Off-cycle rate hike hinges on data – Remolona


At a glance

  • Bangko Sentral ng Pilipinas (BSP) Governor Eli M. Remolona Jr. says any off-cycle rate hike will depend on the September inflation and other economic indicators such as the third quarter gross domestic product (GDP) results.

  • The September consumer price index (CPI) will be announced this Thursday, Oct. 5 while the next GDP report will be released on Nov. 8.

  • There are only two scheduled Monetary Board policy meetings for this year -- on Nov. 16 and Dec. 14. But the BSP can opt for an off-cycle rate hike if they see emerging threats to its inflation outlook.

  • The BSP's target reverse repurchase or RRP rate is currently at 6.25%.


Bangko Sentral ng Pilipinas (BSP) Governor Eli M. Remolona Jr. said that while he is amenable to an off-cycle rate hike, this will depend on the September inflation and other crucial economic data.

For the inflation-targeting central bank, Remolona said the numbers are critical such as the Oct. 5 consumer price index (CPI) report for the month of September.

But, he is quick to add, “one number doesn’t make for a policy hike.”

The BSP reported on Sept. 29 that the September CPI could settle between 5.3 percent -- which was August’s actual rate -- to a four-month high of 6.1 percent.

The BSP will wait for the September CPI on Oct. 5 and the third quarter gross domestic product (GDP) growth rate to be announced on Nov. 8 before deciding on an off-cycle rate hike.

Since the BSP does receive advance notice on these crucial data, it could make a move outside of the scheduled policy meetings, between Oct. 5 and immediately after Nov. 8. Some market analysts predict the third quarter GDP will be higher than the previous quarter’s 4.3 percent but not much. A few forecasts 5.2 percent GDP growth for the July to September months, still below the six percent to seven percent projection by the government.

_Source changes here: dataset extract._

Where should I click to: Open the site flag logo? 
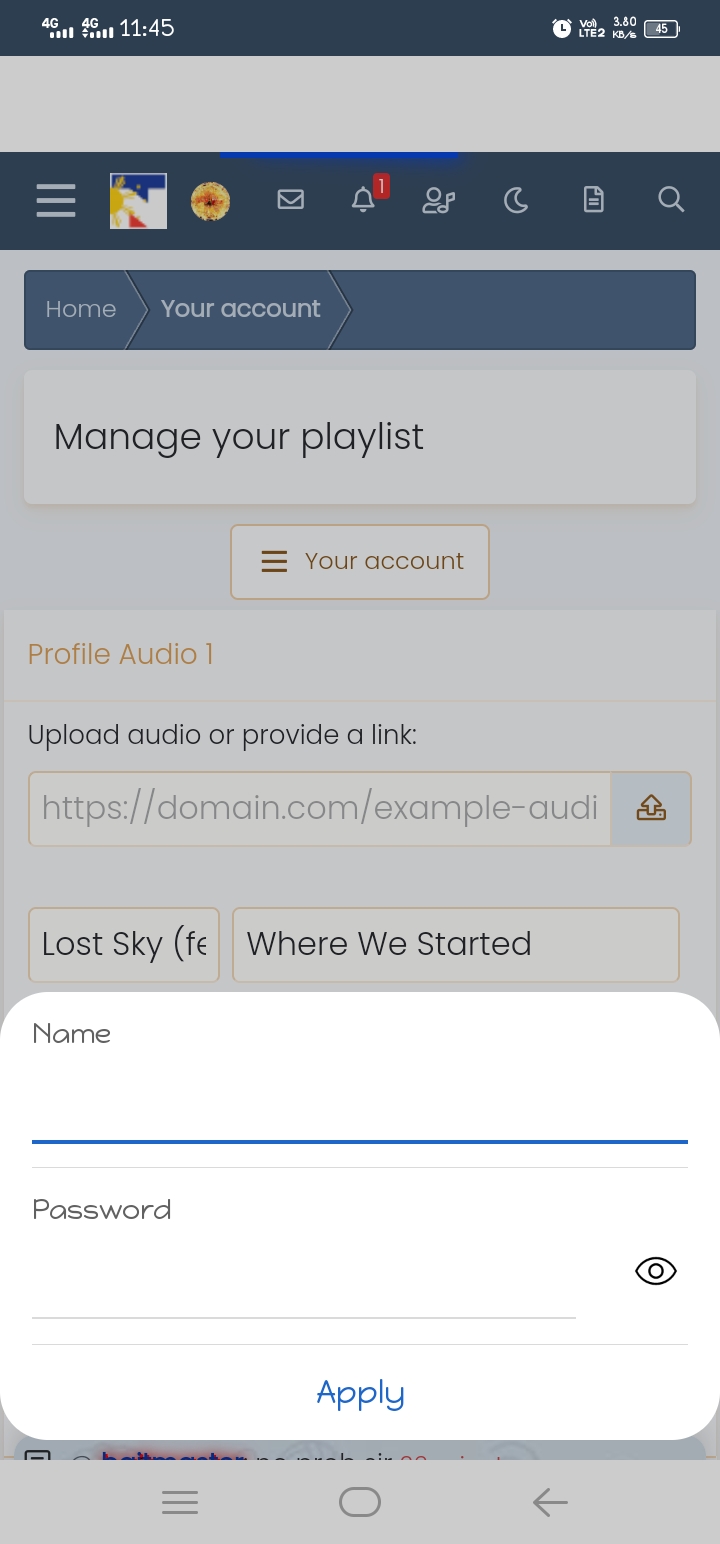pyautogui.click(x=138, y=201)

There are only two remaining Monetary Board policy meetings for this year, on Nov. 16 and Dec. 14.

Remolona has signaled last week that an off-cycle target reverse repurchase (RRP) rate adjustment is “possible”.

For now, he said that based on their own estimates, the past rate hikes which was a cumulative 425 basis points – “hasn’t yet affected GDP growth” but BSP tries to “balance supply and demand so that the inflation rate is within our target range”. The target band is two percent to four percent average CPI for 2023 until 2025.

“Two things to be considered when it comes to monetary policy and growth,” he said during a recent economic forum. “In our own estimate (based on BSP models) of the output gap, it’s basically zero (which) means we’re at just the right level for policy rate when it comes to output growth,” he explained.

The other thing they look at is the neutral interest rate which is the policy rate minus expected inflation.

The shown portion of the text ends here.